Why Contact an Attorney?
After experiencing a car accident, you may be busy caring for injured loved ones or undergoing medical treatment. While you tend to these important matters, an experienced car accident attorney can gather evidence that illustrates the cause of your crash and the extent of your injuries. It’s essential to collect this information promptly because physical evidence disappears and eyewitness memories fade.
Further, there may be a time limit (a statute of limitation) on your ability to file a personal injury claim in your state. Car insurance policies may require prompt notification of a claim too. So, it’s essential to contact an attorney as soon as possible to preserve your legal options. Your attorney and law firm staff can track important deadlines and file paperwork for you while you recover.
Most personal injury attorneys offer a free case evaluation. At this first meeting, you can ask the attorney to estimate the value of your case. Although the attorney cannot give you an exact dollar amount, they can draw on their experience to provide you with an estimate of your claim’s value. You can also use this meeting to inquire about the attorney’s fee structure.

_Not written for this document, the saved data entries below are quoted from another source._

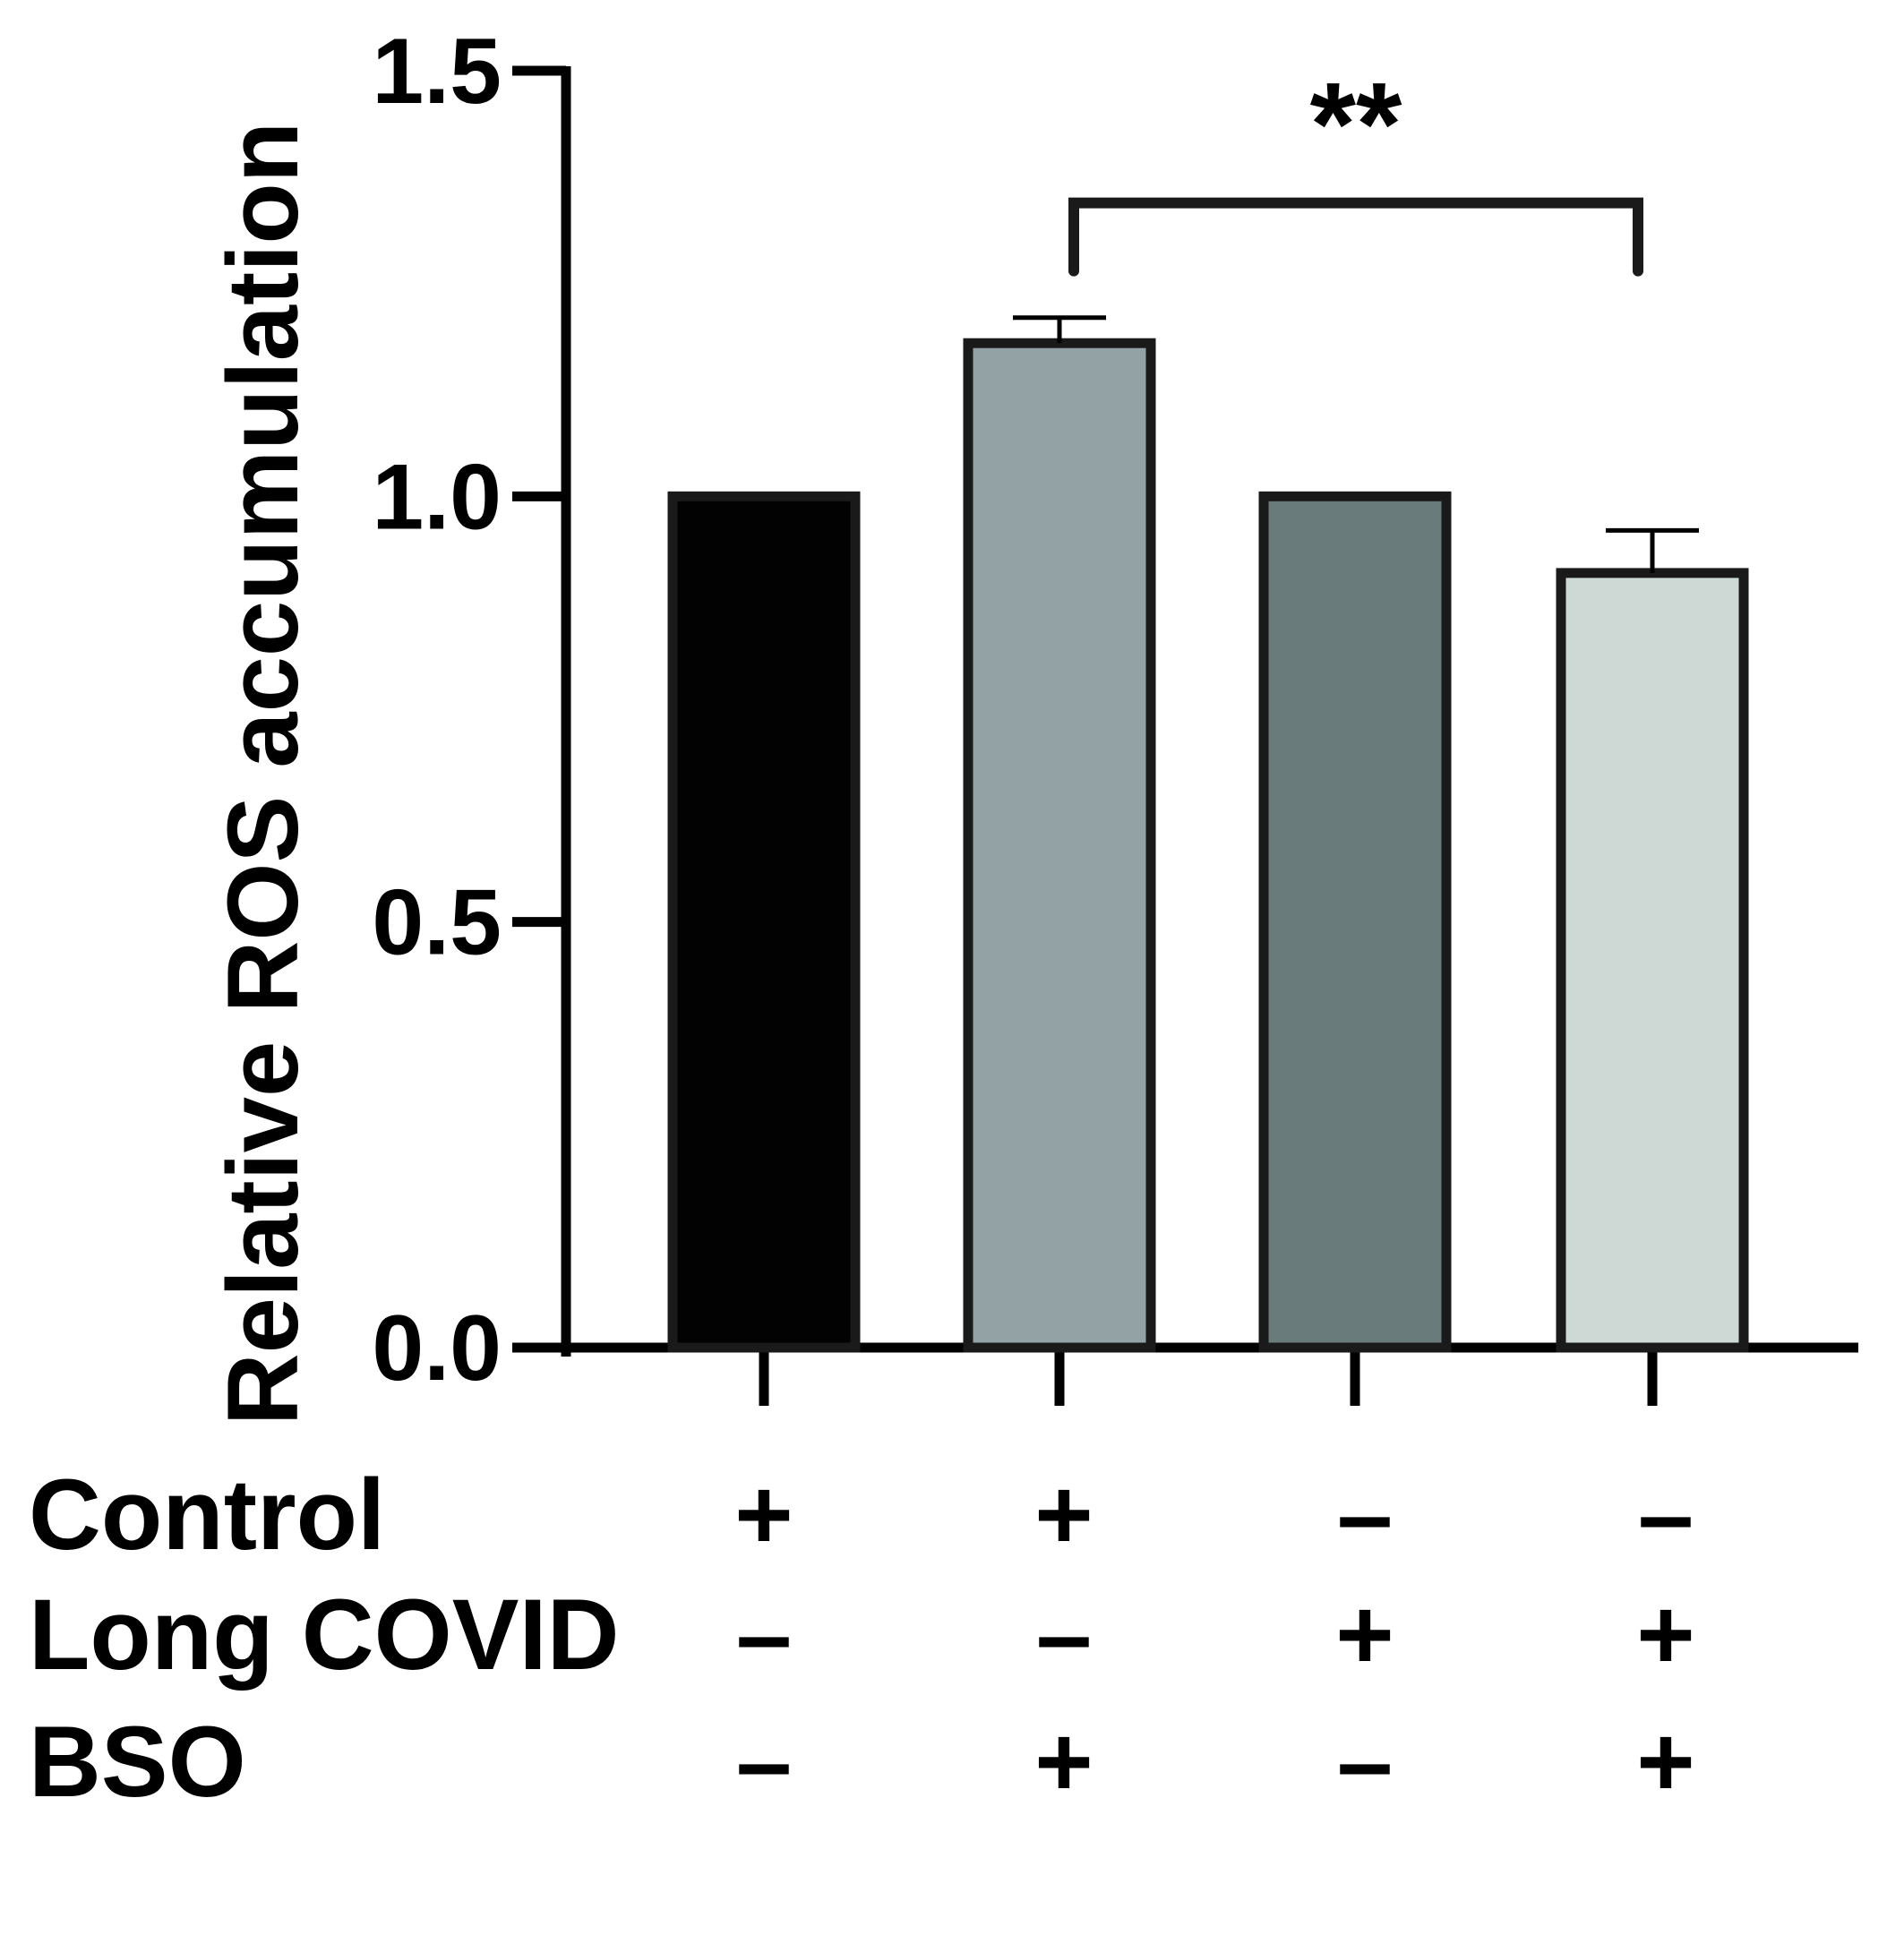  What do you see at coordinates (1356, 124) in the screenshot?
I see `significance-label: **` at bounding box center [1356, 124].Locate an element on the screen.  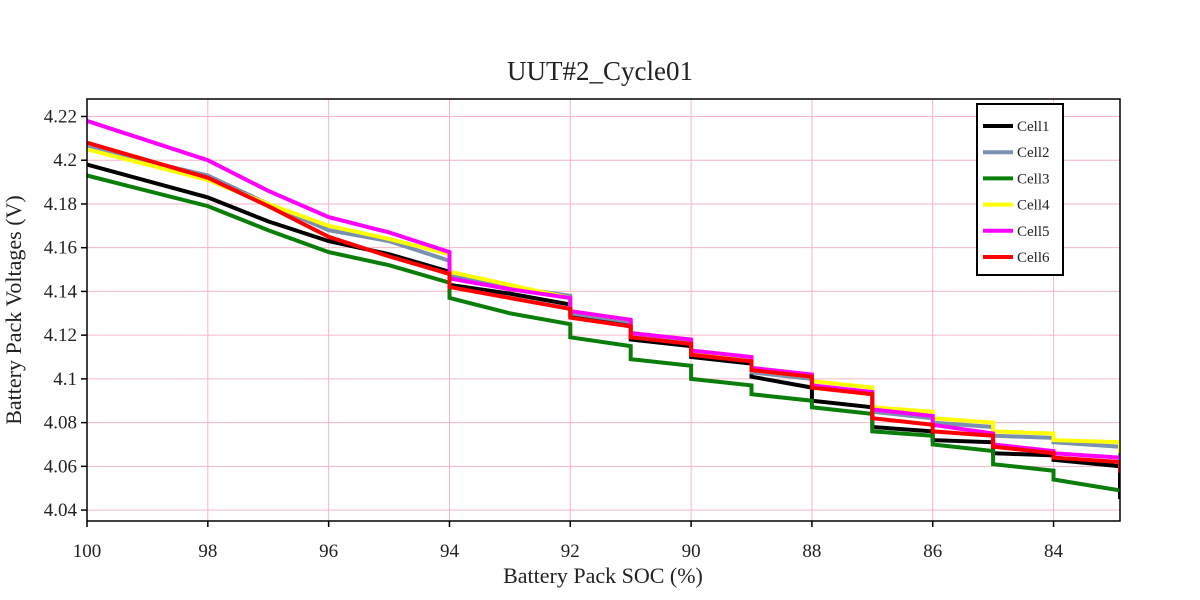
y-tick-label: 4.2 is located at coordinates (65, 160).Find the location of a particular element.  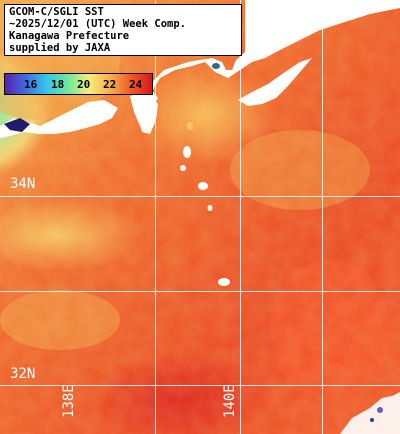

color-scale-tick-20: 20 is located at coordinates (84, 84).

In most cases, personal injury lawyers operate on a contingency fee basis. With a contingency fee structure, your attorney takes a percentage of any verdict or insurance claim settlement you receive instead of charging an hourly rate. Another important consideration during your free consultation is whether you have a good rapport with your potential attorney. It would be best to select someone you like and trust to guide you through the entire claims process.